PROBLEM TO WORK ON:
Report how many lines of the data contain the string "click". Add nothing.

[Collected data]
----------------------------------------

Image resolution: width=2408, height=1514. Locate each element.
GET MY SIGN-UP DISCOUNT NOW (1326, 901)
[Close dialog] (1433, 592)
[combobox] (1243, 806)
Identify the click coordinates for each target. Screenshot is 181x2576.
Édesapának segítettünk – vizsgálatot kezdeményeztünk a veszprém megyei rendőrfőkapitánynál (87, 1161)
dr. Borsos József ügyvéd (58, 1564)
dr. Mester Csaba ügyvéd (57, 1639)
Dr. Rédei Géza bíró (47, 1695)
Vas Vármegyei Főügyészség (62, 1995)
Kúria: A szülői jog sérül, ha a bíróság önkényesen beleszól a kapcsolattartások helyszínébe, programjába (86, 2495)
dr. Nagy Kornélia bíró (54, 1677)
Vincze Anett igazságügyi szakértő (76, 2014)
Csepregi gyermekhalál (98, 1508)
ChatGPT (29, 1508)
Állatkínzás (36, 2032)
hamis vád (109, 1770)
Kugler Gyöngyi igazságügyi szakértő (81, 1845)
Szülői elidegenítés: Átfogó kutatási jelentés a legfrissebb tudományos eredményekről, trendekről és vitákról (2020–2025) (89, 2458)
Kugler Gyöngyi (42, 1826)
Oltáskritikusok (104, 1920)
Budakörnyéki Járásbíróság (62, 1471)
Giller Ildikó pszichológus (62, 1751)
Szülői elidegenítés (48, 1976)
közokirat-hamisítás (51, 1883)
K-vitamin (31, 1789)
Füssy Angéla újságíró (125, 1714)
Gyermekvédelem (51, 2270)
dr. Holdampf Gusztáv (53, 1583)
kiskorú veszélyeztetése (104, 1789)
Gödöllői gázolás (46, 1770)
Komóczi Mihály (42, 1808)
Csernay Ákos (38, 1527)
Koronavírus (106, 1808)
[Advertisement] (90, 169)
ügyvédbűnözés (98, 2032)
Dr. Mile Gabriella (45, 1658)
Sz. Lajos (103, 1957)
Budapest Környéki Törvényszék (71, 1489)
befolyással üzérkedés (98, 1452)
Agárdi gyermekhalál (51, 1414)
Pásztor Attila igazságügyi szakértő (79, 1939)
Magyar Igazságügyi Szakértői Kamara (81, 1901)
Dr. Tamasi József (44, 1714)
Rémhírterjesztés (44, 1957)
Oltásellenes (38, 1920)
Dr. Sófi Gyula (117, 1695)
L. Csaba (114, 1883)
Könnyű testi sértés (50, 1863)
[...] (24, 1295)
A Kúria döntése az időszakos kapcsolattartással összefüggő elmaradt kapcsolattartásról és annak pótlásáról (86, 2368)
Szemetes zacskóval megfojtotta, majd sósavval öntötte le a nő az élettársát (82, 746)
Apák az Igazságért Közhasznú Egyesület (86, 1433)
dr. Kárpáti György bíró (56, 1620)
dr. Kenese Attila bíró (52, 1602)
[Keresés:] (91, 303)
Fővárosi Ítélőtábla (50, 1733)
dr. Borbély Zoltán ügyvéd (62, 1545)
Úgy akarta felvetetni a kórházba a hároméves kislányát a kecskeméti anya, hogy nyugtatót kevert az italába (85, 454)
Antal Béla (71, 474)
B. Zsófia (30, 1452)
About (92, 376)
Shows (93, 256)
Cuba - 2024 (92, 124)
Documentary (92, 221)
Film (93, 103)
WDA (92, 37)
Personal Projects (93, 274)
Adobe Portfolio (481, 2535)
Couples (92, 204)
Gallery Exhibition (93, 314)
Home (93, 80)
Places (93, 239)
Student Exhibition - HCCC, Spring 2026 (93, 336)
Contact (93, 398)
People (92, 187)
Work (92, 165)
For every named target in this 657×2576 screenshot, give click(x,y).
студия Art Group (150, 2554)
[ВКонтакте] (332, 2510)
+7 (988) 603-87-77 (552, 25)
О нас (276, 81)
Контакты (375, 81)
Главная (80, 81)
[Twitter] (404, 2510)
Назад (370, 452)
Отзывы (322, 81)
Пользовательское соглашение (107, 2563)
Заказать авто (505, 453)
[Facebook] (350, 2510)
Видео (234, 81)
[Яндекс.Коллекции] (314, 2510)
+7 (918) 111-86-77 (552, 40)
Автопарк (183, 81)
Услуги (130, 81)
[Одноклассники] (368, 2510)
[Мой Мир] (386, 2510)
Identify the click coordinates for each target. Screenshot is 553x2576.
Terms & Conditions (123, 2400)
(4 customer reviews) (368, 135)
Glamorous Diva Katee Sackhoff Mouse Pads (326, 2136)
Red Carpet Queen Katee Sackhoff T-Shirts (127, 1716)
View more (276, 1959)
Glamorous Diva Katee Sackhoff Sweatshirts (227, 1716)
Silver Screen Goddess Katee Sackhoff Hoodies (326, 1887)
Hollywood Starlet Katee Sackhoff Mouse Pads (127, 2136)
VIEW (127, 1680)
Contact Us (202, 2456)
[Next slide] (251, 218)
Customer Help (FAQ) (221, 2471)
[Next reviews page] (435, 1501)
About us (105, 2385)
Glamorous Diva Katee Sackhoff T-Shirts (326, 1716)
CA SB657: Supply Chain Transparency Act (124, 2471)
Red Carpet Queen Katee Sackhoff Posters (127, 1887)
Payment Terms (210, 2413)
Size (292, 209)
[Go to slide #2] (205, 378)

----------------------------------------

SOLVED EXERCISE:
3